Un processus ouvert d’octroi de contrats consiste à pratiquer la publication et l’utilisation d’information ouverte, accessible et au bon moment sur les contrats de l’État pour mobiliser les citoyens et les entreprises en vue de cerner et de régler les problèmes39. Les gouvernements cherchent de nouveaux moyens de publier ouvertement les demandes d’approvisionnement à venir, afin d’amener les citoyens et les entreprises à repérer tôt de solutions éventuelles aux difficultés du gouvernement, ainsi que de mieux informer les entreprises des occasions en approvisionnement. Ces initiatives peuvent aider à uniformiser les règles du jeu pour les petites sociétés de technologies axées sur les données en leur permettant d’obtenir plus facilement de nouvelles perspectives de marché, pour qu’elles puissent soumissionner plus efficacement des contrats de l’État et mettre au point de meilleurs produits et services.

L’approvisionnement pour l’innovation

L’« approvisionnement pour l’innovation » est l’achat de solutions qui n’existent pas sur le marché, ou qui ont besoin d’être adaptées ou améliorées en fonction de besoins précis40. Il s’agit d’une autre approche possible de l’approvisionnement axée sur la valeur, qui porte sur la proposition de valeur globale et sur les résultats, plutôt que sur le prix seulement. L’approvisionnement pour l’innovation débute par la détermination d’un problème ou d’un besoin, plutôt que par la spécification des exigences techniques. Avec cette approche, les gouvernements peuvent contribuer à relancer l’innovation et devenir des acheteurs stratégiques de produits et services numériques et axés sur les données de pointe auprès des entreprises. Un facteur essentiel à prendre en considération pour établir un programme efficace d’approvisionnement pour l’innovation est de soutenir les entreprises aux étapes du développement du produit et de la mise en marché, au lieu de s’arrêter avant la commercialisation41. Lorsque le gouvernement agit en qualité de « premier acheteur de nouvelles technologies et aide les entreprises à commercialiser leurs innovations pour le marché plus vaste, il peut contribuer à créer une plus forte demande et permettre aux entreprises de croître plus rapidement et de faire concurrence aux plus gros acteurs.

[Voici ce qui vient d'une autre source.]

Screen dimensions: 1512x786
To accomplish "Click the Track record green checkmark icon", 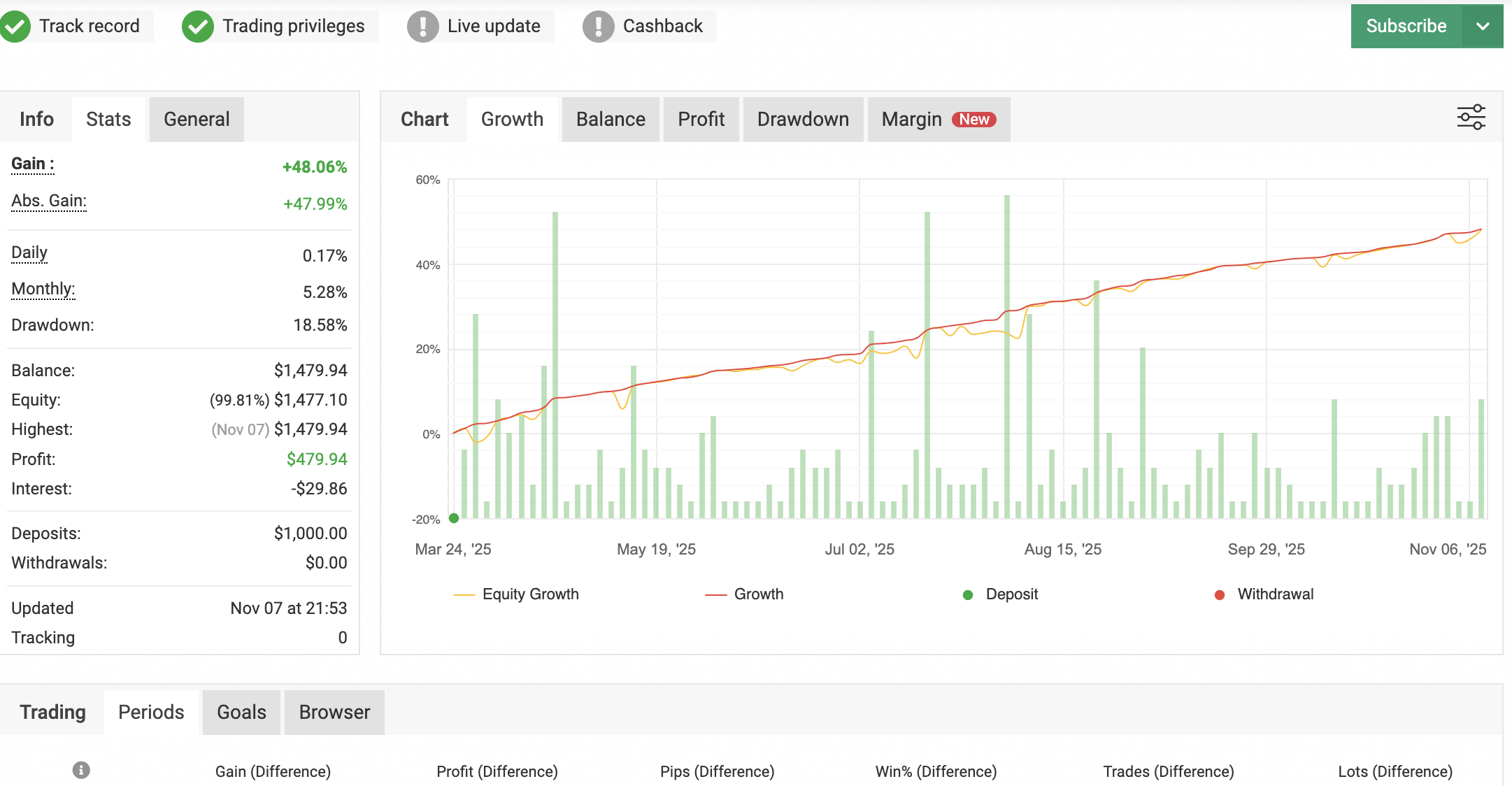I will click(x=15, y=27).
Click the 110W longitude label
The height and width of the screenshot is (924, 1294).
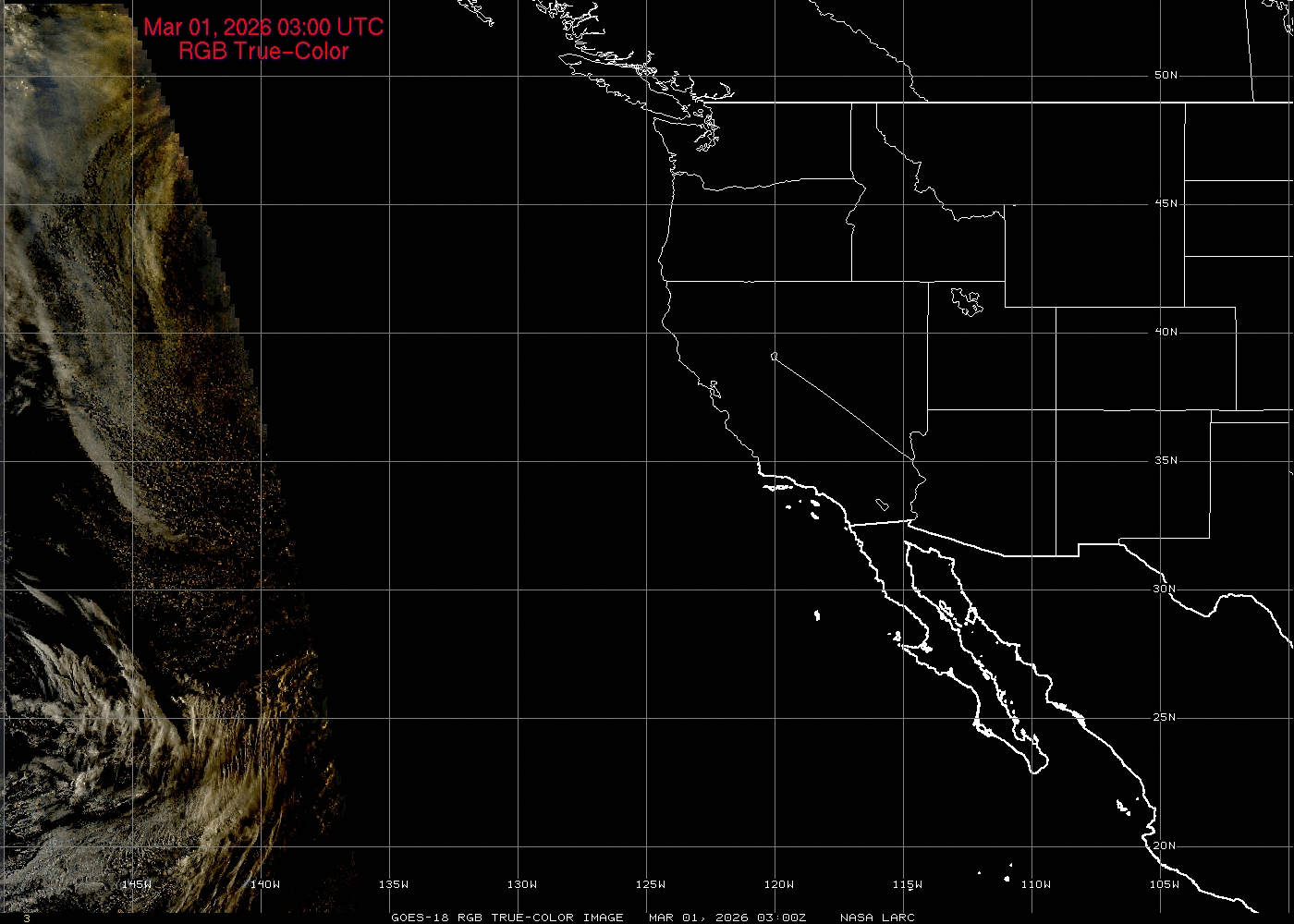[x=1035, y=884]
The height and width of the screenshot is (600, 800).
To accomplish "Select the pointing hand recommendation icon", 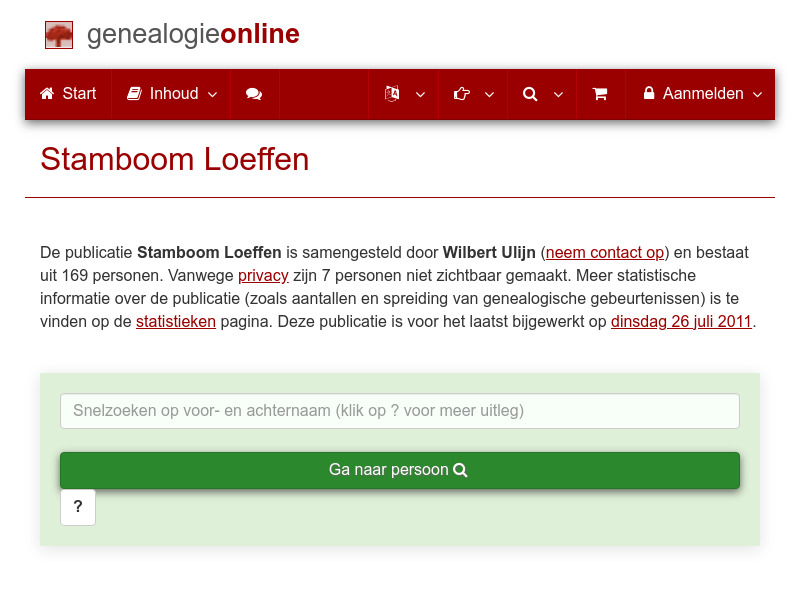I will click(x=461, y=94).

Élargir les compétences et les talents en matière de données

Le rôle de meneur de l’Ontario dans l’économie des données dépend en grande partie de notre capacité de former, de conserver et d’attirer les talents. Il existe des possibilités de moderniser l’éducation et la formation, de nouer des liens plus solides entre les établissements universitaires et les employeurs, de même que d’accentuer les efforts pour attirer en Ontario les meilleurs talents au monde.

De l’éducation et de la formation modernisées

Pour créer une population active, chef de file du marché et qui possède des connaissances sur les données pour l’avenir, les établissements d’enseignement postsecondaire peuvent davantage s’harmoniser avec les partenaires du secteur et préparer des curriculums axés sur les compétences recherchées en matière de données. Le système allant de la maternelle et du jardin d’enfants à la 12e année peut aussi être modernisé pour mettre l’accent sur l’importance d’enseigner les notions et les compétences relatives aux données, de même que pour promouvoir les parcours des STIM (sciences, technologies, ingénierie et mathématiques) auprès des jeunes ontariens.

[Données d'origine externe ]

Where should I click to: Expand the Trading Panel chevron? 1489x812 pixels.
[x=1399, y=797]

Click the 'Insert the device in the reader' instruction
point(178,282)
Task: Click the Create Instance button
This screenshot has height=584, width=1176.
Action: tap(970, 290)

Une possibilité à explorer pourrait être des réformes d’Emploi Ontario et des initiatives similaires afin de mieux former les chercheurs d’emploi et de les préparer à acquérir les compétences changeantes requises pour l’économie des données. Cette approche pourrait comprendre de se concentrer sur un éventail plus large de programmes de formation adaptés aux compétences essentielles, plutôt que sur les appellations d’emploi42.

Les stratégies qui consistent à extraire des travailleurs en milieu de carrière des secteurs en déclin pour les diriger vers ceux qui sont en croissance sont également à envisager. Ces travailleurs possèdent beaucoup d’expérience professionnelle, des connaissances et des compétences convoitées par les sociétés dans l’économie des données43. Par exemple, l’Institut Brookfield a récemment lancé Palette Inc, un organisme sans but lucratif qui repère les lacunes en compétences avec le secteur, les partenaires de technologie de l’information et les fournisseurs de formation, afin de créer des programmes de perfectionnement évolutifs pour les travailleurs en milieu de carrière44. Ces types d’approches pourraient aider à transformer le marché du travail de l’Ontario.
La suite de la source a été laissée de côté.